For each entry below, please return its exact wording and leave out any picture.

Stored data entries
_____

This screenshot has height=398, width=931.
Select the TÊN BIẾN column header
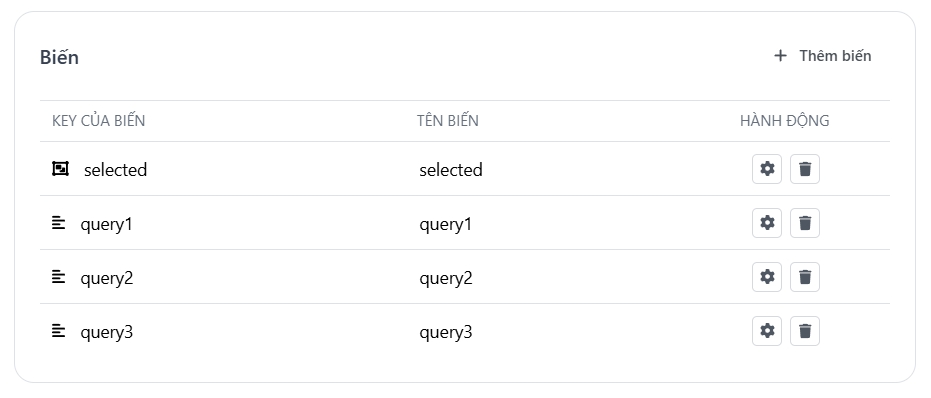[448, 121]
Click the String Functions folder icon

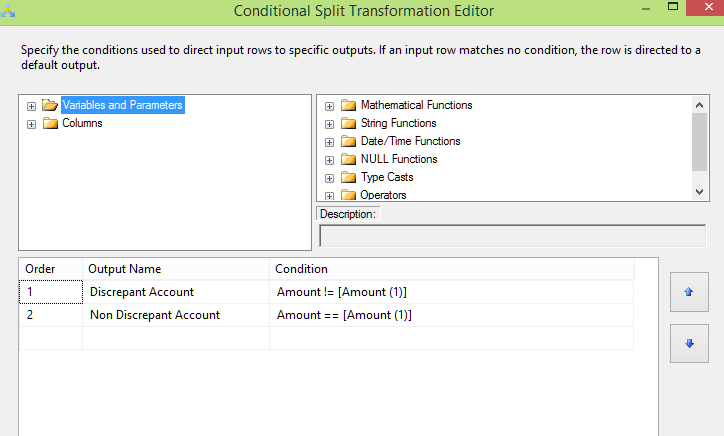[x=348, y=123]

_____

Expected answer
This screenshot has height=398, width=931.
Select the TÊN BIẾN column header
[448, 121]
Click the String Functions folder icon

[x=348, y=123]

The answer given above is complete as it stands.